- Задание A -
Чем, согласно отрывку о походе в сопки, закрепляли морскую капусту на бельевых веревках?

- Фрагмент документа -
◆ ◆ ◆
И все-таки немного экзотики мне удалось увидеть. Наш городок находился в долине, окруженной живописными сопками. Особенно хороши они были в августовские дни. В выходные мы пошли в поход. Тогда я поняла, что такое «непроходимая чащоба»: мы выбирали нехоженый маршрут, потому что хоженых там просто не было. Только влюбленность дала мне силы преодолеть заросли кедрового стланика, в котором увязаешь почти как в болоте. Комары заслуживают отдельного упоминания. Но что мне комары, если впереди широкая спина моего любимого!
Но зато я увидела заросли кипрея выше человеческого роста, каменные березы, причудливо изогнувшиеся над обрывами. Меня поразили бесконечные зловещие жгуты морской капусты, которые мы собирали по берегу, а потом сушили на бельевых веревках, закрепив прищепками.
◆ ◆ ◆
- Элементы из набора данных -
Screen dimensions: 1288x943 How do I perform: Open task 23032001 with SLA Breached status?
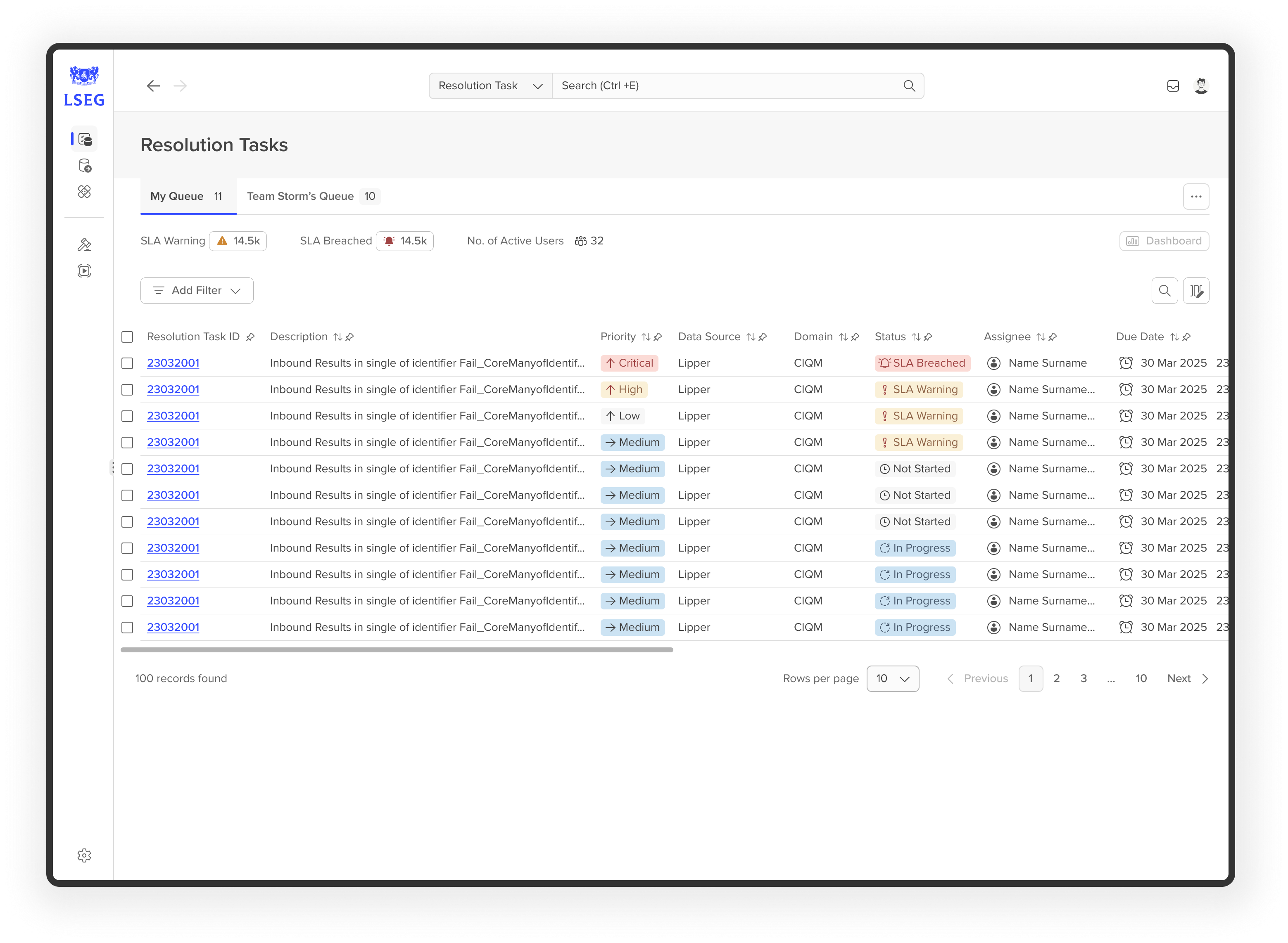click(x=173, y=363)
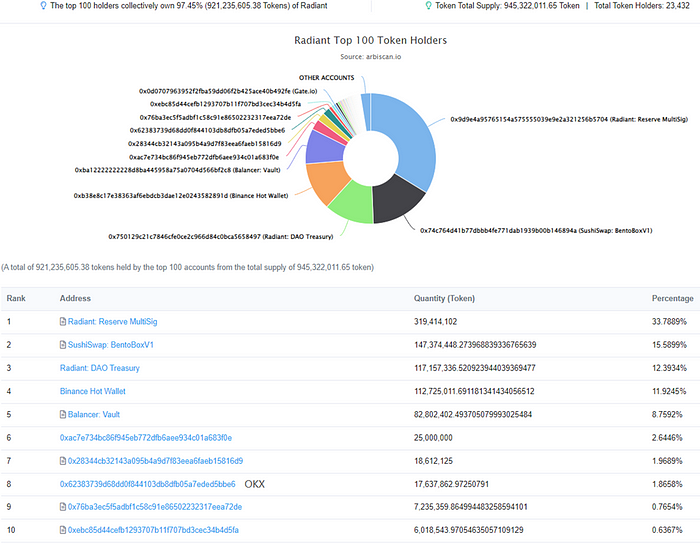Click the Percentage column header

(672, 298)
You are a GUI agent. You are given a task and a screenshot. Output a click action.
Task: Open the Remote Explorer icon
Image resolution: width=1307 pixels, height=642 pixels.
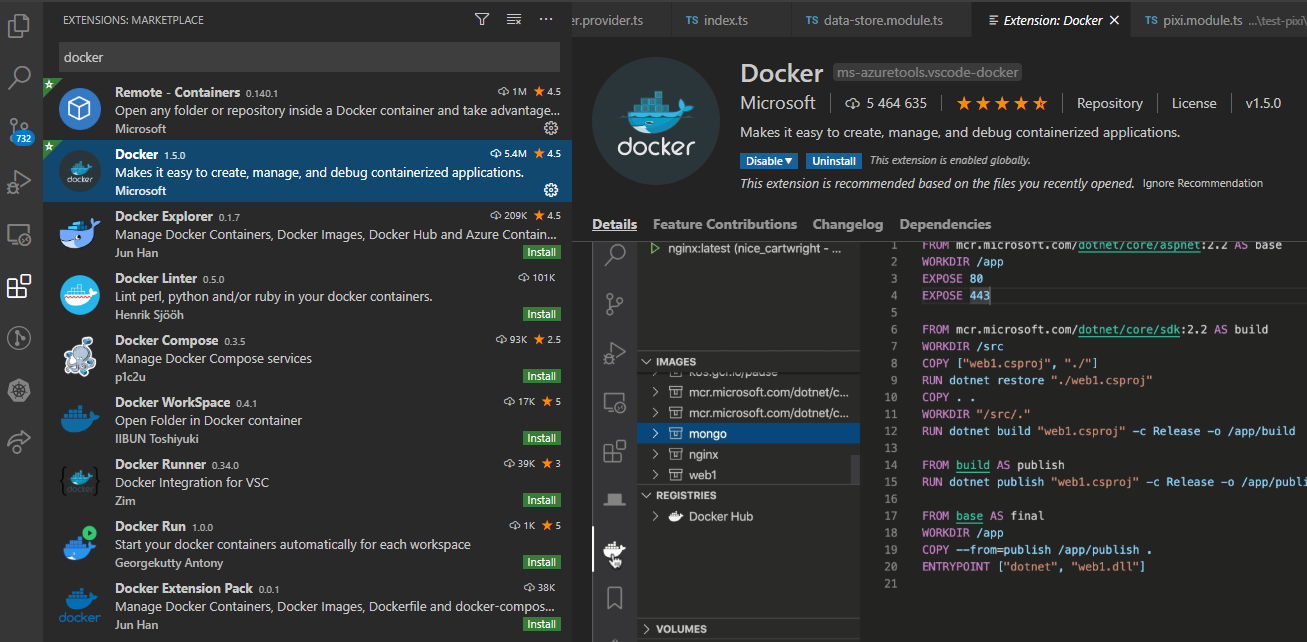(x=19, y=234)
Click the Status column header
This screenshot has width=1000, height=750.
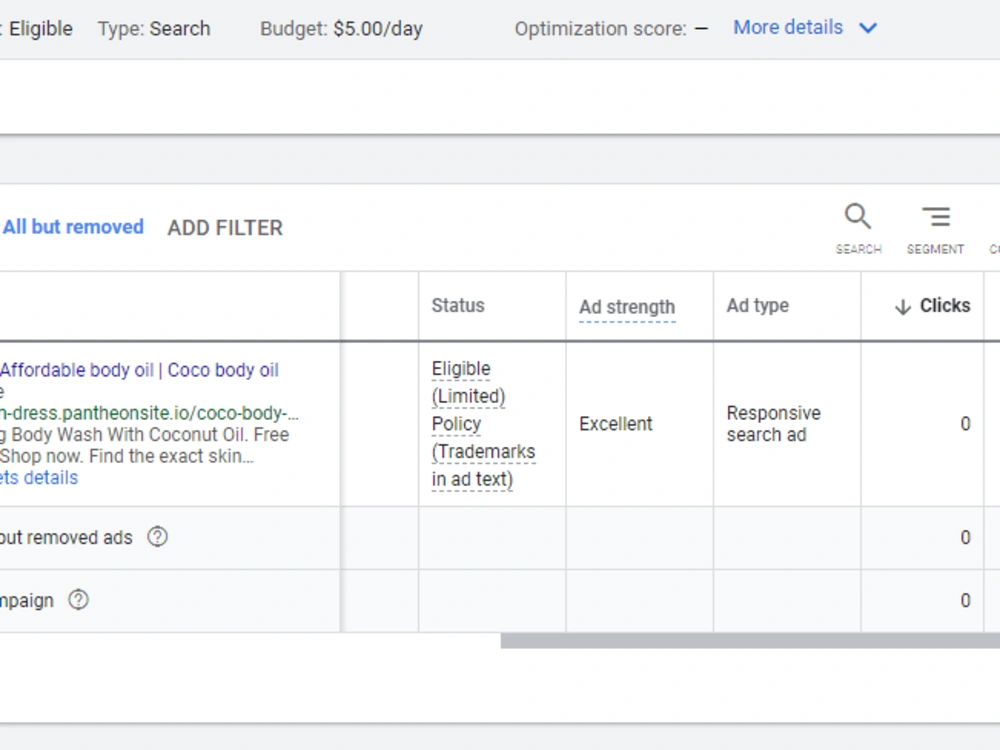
◆ ◆ ◆
- Задание B -
Измените записи между строкой, содержащей «You are a GUI», и концом записей включительно: замените «Status» на «Priority», а все остальное оставьте как есть. Приведите только эти строки, без изображений.

- Итоговый ответ A -
Прищепками.

- Итоговый ответ B -
You are a GUI agent. You are given a task and a screenshot. Output a click action.
Task: Open the Remote Explorer icon
Image resolution: width=1307 pixels, height=642 pixels.
(x=19, y=234)
Click the Priority column header
This screenshot has width=1000, height=750.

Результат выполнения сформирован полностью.